A South Korean lawyer who is an avid user of the iPhone is waging a privacy battle against Apple over the device's tracking capabilities.
Kim Hyeong-seok said he has persuaded at least 16,000 people in South Korea to join him in a class-action lawsuit he plans to file against the company in a Seoul court next month.
The 36-year-old international trade and business lawyer has already got Apple's Korean unit to pay him one million won (£585) over a lawsuit he took to a regional South Korean court in April.
His complaint was that the iPhone's tracking of users' locations violated South Korea's constitutional right to privacy and also caused him "mental stress", though this has not stopped him from continuing to use his iPhone 4 as well as an iPad.
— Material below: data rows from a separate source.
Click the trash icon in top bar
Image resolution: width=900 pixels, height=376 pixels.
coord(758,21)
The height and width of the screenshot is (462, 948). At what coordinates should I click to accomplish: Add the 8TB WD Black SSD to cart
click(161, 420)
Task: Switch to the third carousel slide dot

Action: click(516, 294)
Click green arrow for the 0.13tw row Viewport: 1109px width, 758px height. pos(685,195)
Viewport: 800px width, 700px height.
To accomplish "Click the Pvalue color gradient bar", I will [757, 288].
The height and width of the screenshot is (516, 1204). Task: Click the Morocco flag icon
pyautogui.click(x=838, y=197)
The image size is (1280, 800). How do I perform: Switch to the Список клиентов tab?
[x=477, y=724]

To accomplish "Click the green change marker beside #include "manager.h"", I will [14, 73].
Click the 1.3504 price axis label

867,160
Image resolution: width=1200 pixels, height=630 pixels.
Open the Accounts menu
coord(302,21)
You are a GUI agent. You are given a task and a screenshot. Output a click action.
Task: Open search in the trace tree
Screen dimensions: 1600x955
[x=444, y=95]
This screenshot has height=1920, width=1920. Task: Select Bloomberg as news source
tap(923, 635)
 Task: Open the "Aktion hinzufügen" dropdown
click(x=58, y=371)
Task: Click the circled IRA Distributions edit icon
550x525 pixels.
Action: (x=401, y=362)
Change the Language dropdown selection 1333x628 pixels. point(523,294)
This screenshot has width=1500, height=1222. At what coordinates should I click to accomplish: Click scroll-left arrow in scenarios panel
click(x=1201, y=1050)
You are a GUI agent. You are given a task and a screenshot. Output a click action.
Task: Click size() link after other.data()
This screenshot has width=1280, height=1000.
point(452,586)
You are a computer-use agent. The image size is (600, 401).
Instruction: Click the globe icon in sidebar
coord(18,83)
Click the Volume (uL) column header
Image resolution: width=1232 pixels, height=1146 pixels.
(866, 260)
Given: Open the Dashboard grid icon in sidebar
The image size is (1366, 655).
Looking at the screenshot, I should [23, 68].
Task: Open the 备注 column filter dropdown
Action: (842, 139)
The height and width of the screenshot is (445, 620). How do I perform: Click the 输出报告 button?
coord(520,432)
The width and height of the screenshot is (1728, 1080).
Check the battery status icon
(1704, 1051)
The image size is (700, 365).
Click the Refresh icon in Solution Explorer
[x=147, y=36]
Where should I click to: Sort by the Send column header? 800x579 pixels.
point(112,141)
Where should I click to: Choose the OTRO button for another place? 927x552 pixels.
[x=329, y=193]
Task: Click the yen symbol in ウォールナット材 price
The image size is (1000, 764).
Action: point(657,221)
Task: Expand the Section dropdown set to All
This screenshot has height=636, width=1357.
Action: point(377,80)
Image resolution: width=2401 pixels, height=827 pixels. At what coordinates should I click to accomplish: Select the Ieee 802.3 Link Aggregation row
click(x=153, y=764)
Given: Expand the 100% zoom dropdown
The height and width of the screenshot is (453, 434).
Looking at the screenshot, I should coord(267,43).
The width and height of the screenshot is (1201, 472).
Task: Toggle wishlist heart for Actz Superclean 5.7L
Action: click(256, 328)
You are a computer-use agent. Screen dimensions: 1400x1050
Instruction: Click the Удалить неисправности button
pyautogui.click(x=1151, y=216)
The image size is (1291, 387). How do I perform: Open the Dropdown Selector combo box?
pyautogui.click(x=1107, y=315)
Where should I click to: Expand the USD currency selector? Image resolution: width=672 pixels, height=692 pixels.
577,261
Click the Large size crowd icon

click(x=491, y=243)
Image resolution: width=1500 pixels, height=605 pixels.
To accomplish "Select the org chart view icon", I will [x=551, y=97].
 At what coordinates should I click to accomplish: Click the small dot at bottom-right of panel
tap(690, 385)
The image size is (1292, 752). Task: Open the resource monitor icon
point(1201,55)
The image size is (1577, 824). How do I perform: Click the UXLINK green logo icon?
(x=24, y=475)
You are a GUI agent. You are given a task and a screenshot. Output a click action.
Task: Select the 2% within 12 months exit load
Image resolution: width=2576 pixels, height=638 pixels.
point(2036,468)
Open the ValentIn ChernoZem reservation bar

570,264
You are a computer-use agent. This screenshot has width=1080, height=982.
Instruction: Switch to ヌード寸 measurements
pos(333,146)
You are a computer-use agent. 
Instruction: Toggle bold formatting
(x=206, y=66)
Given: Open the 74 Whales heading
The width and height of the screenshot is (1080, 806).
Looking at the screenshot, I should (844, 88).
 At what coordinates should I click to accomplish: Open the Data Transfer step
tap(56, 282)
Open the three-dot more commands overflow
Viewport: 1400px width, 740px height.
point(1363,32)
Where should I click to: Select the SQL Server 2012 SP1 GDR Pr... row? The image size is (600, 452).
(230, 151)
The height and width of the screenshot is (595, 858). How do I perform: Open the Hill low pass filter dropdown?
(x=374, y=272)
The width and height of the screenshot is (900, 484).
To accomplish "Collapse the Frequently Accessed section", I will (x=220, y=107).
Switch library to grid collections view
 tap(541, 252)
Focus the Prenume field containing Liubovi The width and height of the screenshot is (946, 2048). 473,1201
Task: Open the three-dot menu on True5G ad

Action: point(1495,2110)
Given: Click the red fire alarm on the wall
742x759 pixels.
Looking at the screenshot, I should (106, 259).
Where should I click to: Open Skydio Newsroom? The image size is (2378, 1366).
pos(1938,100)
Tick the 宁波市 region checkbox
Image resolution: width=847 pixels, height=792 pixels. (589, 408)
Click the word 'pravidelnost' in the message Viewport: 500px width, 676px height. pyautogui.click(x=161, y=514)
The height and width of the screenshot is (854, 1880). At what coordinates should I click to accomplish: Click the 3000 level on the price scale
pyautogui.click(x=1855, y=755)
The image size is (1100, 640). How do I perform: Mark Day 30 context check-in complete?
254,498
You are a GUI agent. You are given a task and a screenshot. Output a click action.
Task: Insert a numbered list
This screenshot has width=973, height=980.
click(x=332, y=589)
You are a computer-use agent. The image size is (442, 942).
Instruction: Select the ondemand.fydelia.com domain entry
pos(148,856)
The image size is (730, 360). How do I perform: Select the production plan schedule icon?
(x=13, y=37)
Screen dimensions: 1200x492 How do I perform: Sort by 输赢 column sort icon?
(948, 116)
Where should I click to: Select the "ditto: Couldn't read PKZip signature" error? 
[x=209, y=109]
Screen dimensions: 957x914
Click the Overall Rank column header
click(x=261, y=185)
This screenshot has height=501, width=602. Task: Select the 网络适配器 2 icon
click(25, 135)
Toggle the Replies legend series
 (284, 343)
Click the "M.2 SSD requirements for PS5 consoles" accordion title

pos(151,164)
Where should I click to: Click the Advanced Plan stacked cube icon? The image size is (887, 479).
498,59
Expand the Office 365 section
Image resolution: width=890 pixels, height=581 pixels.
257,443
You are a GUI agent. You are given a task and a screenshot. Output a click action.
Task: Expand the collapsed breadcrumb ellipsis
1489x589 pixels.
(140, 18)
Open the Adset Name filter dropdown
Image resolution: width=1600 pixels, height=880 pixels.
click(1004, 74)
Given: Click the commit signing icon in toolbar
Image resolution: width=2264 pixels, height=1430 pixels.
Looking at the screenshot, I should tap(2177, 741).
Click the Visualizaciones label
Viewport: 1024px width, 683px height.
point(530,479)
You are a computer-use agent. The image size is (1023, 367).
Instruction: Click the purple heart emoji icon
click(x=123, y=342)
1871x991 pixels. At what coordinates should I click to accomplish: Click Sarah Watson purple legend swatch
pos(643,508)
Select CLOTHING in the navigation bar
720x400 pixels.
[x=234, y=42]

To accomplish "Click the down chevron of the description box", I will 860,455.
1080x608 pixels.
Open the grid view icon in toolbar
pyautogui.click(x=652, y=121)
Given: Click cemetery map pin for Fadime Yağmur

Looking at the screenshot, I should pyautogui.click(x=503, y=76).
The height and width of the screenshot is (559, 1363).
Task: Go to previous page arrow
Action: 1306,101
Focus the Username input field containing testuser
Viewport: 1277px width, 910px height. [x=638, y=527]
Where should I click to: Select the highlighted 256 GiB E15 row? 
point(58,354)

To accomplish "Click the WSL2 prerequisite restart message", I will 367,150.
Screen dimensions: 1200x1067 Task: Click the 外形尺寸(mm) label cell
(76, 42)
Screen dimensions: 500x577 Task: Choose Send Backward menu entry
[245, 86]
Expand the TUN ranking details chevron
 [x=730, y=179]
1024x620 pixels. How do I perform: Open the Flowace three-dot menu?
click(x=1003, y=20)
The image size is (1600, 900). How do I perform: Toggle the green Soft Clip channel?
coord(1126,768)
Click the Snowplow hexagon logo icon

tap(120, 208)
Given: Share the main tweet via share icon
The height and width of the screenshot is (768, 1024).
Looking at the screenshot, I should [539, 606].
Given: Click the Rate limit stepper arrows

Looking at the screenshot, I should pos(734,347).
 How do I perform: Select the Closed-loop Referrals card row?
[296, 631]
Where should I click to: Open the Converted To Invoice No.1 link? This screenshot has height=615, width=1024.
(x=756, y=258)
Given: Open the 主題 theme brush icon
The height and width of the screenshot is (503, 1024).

"I like Apple," Kim said from his office in the city of Changwon, about 240 miles south-east of Seoul.
In fact, Kim says he is afflicted with "Apple mania." But he adds his legal fight is about "right or wrong."
Apple spokesman Steve Park in Seoul declined to comment.
Kim said his suit will seek one million won (£585) in damages for each participant.
Kim began his legal fight in April after reading that iPhones could store data which could potentially be used to track the movements of users.
Apple has said that iPhones were storing the locations of nearby mobile phone towers and Wi-Fi hot spots for up to a year. Such data can be used to create a rough map of the device owner's movements.